You can even more easily create tax losses with individual securities, which are more volatile than broad market indexes.
Scott Bishop, a Houston financial advisor and certified public accountant, said he persuaded a client late last year to sell losing positions in
and a clean-energy exchange-traded fund. His client liked the companies and wanted to hold on to the shares until they bounced back. But Bishop encouraged him to sell and create a loss that will shave his 2021 tax bill by $50,000.
The advisor says he told the client, “Unless you think they’re coming back in the next 30 days, I can find other stocks and we can get back into” these companies later. To replace AT&T and ViacomCBS, Bishop bought three telecom and media stocks. Beyond Meat and Peloton were trickier to replicate. Bishop bought shares in three health food manufacturers to replace Beyond Meat and shares in two athletic products companies to replace Peloton. To replace the ETF, he bought another clean energy ETF.

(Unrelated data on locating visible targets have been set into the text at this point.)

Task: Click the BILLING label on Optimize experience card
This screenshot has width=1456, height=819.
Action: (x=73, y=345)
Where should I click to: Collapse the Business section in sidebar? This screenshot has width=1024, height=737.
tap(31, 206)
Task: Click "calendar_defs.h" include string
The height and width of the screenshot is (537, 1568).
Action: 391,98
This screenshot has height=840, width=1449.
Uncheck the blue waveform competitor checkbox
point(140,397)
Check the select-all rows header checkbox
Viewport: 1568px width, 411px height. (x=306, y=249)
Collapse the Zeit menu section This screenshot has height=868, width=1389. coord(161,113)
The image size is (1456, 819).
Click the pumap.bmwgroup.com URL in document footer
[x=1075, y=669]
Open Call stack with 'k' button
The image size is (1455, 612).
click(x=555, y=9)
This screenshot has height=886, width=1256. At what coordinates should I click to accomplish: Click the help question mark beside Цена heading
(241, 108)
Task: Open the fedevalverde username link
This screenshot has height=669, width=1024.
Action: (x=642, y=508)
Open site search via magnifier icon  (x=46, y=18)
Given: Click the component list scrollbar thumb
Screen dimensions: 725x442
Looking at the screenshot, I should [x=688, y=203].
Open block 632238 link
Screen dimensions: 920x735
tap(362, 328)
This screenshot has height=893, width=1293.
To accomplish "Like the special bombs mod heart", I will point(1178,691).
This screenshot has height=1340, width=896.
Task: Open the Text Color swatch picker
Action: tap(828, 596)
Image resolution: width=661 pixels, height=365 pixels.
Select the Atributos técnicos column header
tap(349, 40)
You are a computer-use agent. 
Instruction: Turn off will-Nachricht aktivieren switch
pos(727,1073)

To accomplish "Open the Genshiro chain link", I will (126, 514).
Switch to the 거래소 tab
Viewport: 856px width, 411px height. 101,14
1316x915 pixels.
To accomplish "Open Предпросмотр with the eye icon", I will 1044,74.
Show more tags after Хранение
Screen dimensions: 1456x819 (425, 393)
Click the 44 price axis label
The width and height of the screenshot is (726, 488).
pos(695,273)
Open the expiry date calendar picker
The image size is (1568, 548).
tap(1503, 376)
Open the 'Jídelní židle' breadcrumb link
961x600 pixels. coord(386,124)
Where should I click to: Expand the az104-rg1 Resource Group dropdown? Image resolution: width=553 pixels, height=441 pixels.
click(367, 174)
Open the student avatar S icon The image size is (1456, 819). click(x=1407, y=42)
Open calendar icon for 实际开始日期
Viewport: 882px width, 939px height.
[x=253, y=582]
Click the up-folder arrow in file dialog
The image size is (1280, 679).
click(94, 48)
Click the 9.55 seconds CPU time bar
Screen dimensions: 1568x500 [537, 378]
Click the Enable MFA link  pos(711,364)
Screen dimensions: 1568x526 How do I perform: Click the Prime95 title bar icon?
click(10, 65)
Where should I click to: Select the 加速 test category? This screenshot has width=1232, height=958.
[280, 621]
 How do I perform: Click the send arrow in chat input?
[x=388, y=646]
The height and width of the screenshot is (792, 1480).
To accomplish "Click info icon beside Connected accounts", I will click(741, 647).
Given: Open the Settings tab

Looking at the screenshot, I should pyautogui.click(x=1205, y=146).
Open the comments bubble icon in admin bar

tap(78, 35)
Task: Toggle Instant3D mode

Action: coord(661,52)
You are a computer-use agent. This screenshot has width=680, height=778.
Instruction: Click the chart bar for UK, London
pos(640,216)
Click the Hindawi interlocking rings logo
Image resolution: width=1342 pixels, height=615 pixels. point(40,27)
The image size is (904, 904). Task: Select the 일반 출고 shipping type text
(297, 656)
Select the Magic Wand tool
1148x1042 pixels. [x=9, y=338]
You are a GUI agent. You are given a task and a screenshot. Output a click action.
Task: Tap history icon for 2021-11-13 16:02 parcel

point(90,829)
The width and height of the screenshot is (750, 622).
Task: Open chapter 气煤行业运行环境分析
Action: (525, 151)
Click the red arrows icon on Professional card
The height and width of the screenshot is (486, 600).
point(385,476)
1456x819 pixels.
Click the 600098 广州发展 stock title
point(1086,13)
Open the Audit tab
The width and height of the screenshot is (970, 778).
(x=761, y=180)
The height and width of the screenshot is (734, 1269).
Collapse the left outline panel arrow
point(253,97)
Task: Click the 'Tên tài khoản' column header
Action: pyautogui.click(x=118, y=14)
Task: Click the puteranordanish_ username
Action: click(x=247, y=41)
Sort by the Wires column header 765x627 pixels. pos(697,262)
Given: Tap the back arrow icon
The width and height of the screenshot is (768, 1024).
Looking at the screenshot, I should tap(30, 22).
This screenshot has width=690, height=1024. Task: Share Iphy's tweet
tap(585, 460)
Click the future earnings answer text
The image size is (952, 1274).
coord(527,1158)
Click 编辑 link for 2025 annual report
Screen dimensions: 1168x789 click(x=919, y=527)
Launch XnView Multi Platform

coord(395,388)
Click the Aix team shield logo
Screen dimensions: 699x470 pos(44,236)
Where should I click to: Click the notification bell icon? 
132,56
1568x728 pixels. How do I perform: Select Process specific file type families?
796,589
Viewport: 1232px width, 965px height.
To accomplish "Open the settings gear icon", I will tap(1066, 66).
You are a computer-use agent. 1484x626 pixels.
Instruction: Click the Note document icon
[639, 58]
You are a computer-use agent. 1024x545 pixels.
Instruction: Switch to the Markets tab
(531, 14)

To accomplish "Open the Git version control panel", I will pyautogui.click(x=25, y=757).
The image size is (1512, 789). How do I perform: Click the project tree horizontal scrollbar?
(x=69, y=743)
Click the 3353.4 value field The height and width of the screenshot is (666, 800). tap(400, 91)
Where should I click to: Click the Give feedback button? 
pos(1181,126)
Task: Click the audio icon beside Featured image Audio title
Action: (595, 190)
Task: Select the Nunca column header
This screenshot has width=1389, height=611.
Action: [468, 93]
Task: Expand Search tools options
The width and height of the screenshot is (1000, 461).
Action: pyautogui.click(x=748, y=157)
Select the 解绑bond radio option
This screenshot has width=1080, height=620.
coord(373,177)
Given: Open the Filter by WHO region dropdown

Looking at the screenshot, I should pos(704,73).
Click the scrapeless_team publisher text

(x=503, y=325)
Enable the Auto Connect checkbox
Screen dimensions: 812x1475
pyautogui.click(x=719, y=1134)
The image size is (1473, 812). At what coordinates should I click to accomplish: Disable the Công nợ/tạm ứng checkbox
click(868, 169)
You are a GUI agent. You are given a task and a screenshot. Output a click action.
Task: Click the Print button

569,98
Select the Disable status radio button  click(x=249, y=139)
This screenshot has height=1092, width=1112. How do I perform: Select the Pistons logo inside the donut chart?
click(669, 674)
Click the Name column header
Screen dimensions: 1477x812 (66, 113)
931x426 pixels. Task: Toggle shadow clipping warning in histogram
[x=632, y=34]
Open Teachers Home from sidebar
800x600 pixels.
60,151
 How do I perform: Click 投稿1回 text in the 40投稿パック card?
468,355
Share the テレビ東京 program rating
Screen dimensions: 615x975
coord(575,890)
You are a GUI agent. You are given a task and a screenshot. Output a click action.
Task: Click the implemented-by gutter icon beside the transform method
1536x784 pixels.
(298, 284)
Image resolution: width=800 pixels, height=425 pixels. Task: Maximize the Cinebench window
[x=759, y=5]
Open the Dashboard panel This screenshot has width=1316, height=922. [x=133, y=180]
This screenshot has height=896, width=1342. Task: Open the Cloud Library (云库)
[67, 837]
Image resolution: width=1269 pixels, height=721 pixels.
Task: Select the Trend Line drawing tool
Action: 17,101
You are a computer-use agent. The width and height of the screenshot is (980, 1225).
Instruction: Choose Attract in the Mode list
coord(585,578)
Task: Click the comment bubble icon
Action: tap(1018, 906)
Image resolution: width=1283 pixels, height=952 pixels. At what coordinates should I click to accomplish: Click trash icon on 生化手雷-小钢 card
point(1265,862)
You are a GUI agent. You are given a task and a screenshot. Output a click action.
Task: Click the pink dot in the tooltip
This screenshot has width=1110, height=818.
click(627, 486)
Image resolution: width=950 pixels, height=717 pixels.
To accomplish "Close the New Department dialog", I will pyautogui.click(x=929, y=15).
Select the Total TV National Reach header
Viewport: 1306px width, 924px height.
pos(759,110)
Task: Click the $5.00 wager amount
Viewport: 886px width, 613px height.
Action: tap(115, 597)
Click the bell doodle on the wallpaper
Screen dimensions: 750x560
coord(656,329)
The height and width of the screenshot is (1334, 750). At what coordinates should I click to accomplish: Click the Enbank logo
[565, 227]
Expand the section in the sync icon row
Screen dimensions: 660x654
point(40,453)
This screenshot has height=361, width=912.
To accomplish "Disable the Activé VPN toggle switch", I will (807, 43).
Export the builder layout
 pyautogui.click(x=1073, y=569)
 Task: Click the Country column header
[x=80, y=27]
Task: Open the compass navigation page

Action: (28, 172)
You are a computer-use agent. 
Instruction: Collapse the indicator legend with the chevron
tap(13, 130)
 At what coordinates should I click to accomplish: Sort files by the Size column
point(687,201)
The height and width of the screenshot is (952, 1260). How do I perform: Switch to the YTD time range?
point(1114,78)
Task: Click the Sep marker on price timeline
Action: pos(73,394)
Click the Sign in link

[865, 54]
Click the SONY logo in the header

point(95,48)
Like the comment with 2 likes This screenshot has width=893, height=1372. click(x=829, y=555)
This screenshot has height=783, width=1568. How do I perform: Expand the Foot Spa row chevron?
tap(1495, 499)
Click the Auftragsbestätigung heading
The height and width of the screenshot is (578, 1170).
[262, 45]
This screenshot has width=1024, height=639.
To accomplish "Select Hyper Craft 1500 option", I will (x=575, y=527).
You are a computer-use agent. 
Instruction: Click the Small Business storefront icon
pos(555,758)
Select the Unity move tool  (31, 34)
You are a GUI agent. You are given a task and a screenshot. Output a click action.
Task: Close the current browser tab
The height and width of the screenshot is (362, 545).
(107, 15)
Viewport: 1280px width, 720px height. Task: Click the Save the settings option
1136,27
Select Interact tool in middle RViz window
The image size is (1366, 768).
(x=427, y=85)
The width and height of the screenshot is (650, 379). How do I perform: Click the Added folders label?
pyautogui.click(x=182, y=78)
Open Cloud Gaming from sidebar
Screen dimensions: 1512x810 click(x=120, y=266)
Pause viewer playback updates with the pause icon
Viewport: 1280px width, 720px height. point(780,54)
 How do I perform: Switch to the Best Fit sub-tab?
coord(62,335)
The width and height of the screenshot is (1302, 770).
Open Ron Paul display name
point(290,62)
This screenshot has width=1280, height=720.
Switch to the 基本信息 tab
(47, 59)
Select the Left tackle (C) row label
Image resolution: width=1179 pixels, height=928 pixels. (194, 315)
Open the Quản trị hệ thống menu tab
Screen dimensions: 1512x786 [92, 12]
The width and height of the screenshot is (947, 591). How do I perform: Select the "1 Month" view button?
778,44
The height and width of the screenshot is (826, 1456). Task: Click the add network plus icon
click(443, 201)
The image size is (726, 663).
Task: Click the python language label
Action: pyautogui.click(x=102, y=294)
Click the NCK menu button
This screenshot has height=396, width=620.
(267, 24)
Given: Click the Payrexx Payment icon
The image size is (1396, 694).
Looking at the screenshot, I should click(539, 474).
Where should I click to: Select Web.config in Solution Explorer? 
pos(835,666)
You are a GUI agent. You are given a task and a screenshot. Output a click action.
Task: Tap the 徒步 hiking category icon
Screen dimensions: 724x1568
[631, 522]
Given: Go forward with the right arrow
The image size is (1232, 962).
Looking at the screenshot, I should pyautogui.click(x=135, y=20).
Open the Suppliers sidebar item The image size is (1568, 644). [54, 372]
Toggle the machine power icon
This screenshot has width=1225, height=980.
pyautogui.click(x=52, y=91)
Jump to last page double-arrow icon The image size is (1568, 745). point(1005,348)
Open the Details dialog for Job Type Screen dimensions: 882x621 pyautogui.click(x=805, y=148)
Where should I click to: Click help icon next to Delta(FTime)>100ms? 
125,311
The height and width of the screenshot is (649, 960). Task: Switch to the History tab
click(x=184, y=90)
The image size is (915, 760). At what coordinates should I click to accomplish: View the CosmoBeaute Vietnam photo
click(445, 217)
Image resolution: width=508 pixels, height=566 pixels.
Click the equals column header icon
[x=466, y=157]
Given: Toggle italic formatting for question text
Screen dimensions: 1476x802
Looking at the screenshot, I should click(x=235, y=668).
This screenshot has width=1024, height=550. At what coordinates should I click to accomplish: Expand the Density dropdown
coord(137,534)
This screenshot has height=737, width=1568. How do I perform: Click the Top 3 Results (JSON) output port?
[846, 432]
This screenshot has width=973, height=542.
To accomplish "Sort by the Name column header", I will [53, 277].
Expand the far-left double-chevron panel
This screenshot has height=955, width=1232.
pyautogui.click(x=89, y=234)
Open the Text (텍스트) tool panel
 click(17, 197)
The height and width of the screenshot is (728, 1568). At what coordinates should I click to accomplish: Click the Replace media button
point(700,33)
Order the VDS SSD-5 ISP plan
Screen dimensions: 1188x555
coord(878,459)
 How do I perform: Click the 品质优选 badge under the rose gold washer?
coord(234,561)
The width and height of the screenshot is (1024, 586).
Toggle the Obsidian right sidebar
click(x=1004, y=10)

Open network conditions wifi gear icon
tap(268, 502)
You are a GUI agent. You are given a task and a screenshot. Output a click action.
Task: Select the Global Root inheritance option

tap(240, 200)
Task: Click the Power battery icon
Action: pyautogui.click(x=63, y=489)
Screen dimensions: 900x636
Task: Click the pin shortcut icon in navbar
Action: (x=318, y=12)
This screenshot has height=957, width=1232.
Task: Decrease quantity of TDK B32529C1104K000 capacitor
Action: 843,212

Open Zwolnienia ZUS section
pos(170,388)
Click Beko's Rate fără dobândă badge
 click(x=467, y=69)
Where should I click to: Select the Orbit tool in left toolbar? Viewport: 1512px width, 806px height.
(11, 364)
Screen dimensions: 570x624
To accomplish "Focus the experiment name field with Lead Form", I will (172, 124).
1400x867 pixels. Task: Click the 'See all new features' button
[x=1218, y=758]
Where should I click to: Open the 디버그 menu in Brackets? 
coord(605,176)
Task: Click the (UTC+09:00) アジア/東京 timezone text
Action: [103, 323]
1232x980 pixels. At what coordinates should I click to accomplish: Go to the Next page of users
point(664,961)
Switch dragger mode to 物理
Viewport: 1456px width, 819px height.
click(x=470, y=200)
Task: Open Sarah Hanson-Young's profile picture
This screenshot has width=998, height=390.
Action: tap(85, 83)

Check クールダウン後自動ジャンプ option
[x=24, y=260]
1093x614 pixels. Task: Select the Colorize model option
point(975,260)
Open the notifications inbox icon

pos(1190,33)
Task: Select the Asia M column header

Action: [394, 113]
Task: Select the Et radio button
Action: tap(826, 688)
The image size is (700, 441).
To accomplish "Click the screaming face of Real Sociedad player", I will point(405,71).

“We tried to pick different stocks in the same sector with a similar correlation because he was worried about missing the rebound,” Bishop says.
Another way to come out ahead from a market decline is available to almost anybody: rebalancing. Say you have a 60% stock allocation, and after a violent market downturn, it has fallen to 50%. You buy enough battered shares to bring it back up to 60%. When stocks rebound, you can rebalance again, and you will have boosted your returns. Richard Faw, a Philadelphia financial advisor, was rebalancing almost every day for his clients during the 2020 market crash.
“There are no free lunches, but if there is anything close to it, it’s rebalancing,” he says. “If stocks go down, you buy more stocks. If stocks go down some more, you buy some more. If stocks go up, you rebalance again and sell them.”
A stock decline is also a great time to increase your stock allocation if you were planning to do so anyway, says Marianela Collado, a Plantation, Fla., financial advisor.
“If you have money sitting on the sidelines because you’re waiting for the perfect moment,” she says, “investing during a market downturn will have the best results.”